* _Exercise objective_
Set down the items below without any change, everything from the start of the items down to the line containing "pyautogui.click(x=322, y=85)", with that line included.

* _Recorded data_
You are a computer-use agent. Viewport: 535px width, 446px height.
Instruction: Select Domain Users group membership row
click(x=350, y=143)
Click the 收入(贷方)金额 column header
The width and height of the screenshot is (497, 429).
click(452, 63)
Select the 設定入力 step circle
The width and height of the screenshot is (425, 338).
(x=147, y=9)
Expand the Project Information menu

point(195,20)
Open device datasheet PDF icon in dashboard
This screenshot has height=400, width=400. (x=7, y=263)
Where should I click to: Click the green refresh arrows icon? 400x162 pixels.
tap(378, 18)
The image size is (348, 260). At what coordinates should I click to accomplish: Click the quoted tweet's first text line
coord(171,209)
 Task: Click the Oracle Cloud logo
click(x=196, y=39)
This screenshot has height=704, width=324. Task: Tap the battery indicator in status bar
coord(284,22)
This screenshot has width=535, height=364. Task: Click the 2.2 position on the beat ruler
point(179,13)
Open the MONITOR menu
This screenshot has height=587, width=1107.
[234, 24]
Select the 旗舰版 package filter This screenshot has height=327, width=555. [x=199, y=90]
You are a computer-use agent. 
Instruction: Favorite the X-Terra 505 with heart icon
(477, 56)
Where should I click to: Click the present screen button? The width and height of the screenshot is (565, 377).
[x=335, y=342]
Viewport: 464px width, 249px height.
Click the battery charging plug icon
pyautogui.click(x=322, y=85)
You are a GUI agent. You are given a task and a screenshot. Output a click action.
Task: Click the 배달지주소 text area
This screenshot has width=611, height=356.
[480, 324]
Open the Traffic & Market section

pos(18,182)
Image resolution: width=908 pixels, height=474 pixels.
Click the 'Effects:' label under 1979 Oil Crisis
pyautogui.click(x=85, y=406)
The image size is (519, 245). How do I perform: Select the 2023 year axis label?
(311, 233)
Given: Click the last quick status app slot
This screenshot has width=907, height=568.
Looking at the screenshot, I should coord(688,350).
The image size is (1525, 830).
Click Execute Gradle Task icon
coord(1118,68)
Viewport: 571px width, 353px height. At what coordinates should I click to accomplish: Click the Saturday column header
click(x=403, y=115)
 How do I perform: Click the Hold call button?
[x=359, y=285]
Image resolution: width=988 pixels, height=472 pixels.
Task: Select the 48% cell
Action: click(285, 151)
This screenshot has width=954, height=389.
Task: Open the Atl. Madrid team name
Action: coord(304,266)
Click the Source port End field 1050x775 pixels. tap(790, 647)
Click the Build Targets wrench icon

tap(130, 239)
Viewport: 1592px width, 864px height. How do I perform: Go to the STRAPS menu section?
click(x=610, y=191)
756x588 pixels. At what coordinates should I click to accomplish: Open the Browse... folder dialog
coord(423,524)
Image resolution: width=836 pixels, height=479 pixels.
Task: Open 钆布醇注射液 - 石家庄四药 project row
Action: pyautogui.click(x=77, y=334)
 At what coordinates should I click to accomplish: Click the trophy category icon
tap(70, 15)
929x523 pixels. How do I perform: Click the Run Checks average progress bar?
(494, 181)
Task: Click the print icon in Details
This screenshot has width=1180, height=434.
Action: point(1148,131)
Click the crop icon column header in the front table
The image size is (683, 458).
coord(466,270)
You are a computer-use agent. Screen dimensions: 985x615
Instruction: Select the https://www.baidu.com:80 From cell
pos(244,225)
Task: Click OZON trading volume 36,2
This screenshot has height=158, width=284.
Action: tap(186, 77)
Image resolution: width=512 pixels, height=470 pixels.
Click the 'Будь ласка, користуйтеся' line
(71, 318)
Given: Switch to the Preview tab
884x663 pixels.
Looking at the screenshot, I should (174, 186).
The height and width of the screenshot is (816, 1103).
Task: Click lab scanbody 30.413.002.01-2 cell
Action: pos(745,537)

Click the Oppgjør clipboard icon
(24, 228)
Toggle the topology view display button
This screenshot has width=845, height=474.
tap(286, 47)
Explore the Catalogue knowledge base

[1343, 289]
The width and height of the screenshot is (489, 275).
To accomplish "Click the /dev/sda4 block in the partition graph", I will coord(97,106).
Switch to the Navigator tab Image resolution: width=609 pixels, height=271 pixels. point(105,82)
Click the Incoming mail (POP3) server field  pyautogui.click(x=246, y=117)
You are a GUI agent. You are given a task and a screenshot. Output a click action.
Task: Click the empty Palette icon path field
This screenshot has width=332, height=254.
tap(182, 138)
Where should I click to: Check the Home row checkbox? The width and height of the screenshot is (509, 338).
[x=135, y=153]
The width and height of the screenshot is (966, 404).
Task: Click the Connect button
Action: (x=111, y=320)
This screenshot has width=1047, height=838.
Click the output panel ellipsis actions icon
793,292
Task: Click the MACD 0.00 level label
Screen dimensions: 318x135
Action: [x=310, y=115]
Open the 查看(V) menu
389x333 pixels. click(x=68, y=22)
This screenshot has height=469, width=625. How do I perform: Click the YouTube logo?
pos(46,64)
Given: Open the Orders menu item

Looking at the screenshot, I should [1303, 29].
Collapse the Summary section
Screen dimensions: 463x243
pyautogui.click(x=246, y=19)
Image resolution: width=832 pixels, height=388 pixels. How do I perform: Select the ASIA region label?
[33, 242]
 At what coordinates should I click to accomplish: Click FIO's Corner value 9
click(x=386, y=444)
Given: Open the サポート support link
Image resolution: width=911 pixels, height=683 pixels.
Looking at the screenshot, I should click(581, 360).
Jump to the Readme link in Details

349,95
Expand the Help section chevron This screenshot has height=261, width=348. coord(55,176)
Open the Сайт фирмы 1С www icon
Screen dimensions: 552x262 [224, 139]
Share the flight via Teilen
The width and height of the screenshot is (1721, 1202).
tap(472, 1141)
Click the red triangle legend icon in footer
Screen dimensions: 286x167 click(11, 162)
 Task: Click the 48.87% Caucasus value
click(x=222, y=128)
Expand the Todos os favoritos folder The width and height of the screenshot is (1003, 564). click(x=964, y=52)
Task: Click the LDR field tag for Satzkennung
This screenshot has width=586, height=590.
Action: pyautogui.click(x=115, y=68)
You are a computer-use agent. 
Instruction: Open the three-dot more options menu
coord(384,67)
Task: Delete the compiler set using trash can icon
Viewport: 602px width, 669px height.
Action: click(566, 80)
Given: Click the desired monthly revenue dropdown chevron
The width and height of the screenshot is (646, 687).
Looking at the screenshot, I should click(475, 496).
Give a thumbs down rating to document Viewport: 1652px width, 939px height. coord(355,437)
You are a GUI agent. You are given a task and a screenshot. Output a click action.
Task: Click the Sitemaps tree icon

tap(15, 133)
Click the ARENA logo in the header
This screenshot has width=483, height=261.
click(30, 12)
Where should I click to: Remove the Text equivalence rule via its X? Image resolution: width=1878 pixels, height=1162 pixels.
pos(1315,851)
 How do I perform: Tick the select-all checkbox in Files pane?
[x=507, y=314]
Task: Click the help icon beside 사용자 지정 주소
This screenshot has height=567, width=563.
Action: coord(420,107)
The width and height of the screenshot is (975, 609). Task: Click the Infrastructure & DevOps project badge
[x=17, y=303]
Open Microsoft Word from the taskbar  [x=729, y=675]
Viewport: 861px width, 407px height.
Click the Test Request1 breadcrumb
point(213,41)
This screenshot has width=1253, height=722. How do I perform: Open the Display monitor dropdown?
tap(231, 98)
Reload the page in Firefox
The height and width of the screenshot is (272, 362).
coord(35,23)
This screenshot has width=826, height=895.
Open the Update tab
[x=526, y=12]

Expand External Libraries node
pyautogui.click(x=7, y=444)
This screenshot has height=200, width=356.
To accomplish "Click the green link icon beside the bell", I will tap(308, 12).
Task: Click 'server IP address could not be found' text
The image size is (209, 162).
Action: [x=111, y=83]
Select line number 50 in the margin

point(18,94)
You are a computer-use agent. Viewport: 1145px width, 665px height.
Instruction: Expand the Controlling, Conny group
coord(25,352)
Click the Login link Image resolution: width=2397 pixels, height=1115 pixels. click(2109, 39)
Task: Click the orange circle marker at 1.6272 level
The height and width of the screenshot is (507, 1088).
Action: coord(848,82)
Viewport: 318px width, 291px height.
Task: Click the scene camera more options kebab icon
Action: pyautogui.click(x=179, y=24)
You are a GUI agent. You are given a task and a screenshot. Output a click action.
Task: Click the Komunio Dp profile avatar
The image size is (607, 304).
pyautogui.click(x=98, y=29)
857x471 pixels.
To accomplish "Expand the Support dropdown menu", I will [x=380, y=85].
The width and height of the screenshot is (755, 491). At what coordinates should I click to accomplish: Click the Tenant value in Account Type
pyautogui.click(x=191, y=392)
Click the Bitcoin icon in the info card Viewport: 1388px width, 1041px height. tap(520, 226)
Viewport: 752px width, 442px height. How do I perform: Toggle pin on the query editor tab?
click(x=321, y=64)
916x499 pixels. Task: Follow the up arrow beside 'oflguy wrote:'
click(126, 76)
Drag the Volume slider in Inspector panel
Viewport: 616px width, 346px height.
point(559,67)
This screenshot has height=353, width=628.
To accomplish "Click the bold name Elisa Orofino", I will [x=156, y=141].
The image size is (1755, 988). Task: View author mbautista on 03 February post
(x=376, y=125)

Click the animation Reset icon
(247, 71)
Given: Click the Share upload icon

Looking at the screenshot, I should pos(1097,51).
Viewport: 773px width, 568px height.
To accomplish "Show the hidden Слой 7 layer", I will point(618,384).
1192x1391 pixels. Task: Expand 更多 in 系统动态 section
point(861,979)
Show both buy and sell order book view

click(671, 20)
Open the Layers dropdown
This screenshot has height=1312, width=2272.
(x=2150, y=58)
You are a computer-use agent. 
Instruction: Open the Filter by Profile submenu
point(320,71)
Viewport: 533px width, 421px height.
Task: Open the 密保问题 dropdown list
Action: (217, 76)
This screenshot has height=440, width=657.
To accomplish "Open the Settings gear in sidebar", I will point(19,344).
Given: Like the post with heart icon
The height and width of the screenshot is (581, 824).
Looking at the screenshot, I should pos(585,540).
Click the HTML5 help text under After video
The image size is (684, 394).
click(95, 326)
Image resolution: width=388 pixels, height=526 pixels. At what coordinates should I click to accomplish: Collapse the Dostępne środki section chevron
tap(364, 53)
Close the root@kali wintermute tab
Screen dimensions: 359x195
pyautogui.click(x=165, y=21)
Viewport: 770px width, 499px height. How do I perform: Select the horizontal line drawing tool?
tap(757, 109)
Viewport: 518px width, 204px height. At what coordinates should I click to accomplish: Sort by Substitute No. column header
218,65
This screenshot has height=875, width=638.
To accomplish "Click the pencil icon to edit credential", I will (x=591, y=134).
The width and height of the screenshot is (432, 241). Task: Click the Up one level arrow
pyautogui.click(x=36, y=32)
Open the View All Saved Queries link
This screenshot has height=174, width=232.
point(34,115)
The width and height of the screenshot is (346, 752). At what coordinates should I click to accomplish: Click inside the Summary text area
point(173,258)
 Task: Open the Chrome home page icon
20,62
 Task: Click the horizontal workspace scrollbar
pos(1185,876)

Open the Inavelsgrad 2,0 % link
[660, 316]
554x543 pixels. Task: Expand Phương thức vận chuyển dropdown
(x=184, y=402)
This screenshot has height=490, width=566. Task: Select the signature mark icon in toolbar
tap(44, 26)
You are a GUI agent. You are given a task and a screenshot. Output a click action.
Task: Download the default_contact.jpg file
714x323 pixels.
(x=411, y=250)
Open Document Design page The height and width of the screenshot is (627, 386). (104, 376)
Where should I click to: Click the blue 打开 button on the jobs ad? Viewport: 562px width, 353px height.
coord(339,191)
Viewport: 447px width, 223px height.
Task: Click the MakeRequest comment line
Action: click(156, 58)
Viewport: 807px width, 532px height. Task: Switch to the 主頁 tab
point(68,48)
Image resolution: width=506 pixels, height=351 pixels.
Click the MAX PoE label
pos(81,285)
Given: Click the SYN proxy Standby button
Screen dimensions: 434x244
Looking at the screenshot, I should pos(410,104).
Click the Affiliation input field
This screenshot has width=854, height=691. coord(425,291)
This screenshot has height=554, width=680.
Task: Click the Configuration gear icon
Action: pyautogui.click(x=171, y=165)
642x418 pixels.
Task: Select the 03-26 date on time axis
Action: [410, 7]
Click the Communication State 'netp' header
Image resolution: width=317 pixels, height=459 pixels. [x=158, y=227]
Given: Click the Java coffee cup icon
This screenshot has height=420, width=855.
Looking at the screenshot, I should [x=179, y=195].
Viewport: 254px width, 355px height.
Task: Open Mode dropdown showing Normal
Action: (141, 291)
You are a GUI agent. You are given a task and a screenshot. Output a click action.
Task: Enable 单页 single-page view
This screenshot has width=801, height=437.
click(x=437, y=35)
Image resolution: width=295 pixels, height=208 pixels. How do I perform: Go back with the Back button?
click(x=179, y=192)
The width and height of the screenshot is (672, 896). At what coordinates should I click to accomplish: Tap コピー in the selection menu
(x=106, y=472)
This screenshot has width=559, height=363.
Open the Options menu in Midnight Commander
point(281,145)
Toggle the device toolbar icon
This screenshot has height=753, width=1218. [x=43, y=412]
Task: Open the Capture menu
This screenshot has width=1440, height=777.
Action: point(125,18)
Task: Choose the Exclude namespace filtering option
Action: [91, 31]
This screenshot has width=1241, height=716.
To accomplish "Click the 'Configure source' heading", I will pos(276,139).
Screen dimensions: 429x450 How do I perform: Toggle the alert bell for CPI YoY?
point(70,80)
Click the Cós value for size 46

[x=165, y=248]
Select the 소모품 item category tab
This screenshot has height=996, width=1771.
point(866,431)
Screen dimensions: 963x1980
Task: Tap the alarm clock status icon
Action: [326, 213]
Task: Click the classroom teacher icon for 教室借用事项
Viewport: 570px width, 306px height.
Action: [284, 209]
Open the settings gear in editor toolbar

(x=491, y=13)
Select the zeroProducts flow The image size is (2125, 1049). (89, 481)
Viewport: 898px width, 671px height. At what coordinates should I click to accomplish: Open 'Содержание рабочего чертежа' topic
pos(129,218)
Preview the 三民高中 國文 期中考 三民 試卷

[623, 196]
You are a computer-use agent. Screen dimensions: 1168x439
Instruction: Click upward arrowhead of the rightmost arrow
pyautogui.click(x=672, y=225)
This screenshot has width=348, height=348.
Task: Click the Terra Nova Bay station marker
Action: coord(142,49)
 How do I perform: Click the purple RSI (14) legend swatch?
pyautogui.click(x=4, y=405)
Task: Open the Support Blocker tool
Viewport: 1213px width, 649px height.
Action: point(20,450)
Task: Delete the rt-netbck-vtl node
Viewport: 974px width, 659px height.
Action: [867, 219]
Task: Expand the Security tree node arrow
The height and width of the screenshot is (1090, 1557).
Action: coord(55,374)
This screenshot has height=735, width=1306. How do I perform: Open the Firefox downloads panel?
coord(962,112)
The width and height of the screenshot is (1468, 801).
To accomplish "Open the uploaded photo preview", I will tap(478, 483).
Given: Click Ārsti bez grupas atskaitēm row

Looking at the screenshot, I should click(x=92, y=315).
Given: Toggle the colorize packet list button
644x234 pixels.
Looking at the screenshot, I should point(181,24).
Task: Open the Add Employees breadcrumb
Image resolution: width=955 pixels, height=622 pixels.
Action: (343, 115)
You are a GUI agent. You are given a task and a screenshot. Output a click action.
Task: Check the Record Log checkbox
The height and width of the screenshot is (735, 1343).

* _Complete output_
You are a computer-use agent. Viewport: 535px width, 446px height.
Instruction: Select Domain Users group membership row
click(x=350, y=143)
Click the 收入(贷方)金额 column header
The width and height of the screenshot is (497, 429).
click(452, 63)
Select the 設定入力 step circle
The width and height of the screenshot is (425, 338).
(x=147, y=9)
Expand the Project Information menu

point(195,20)
Open device datasheet PDF icon in dashboard
This screenshot has height=400, width=400. (x=7, y=263)
Where should I click to: Click the green refresh arrows icon? 400x162 pixels.
tap(378, 18)
The image size is (348, 260). At what coordinates should I click to accomplish: Click the quoted tweet's first text line
coord(171,209)
 Task: Click the Oracle Cloud logo
click(x=196, y=39)
This screenshot has height=704, width=324. Task: Tap the battery indicator in status bar
coord(284,22)
This screenshot has width=535, height=364. Task: Click the 2.2 position on the beat ruler
point(179,13)
Open the MONITOR menu
This screenshot has height=587, width=1107.
[234, 24]
Select the 旗舰版 package filter This screenshot has height=327, width=555. [x=199, y=90]
You are a computer-use agent. 
Instruction: Favorite the X-Terra 505 with heart icon
(477, 56)
Where should I click to: Click the present screen button? The width and height of the screenshot is (565, 377).
[x=335, y=342]
Viewport: 464px width, 249px height.
Click the battery charging plug icon
pyautogui.click(x=322, y=85)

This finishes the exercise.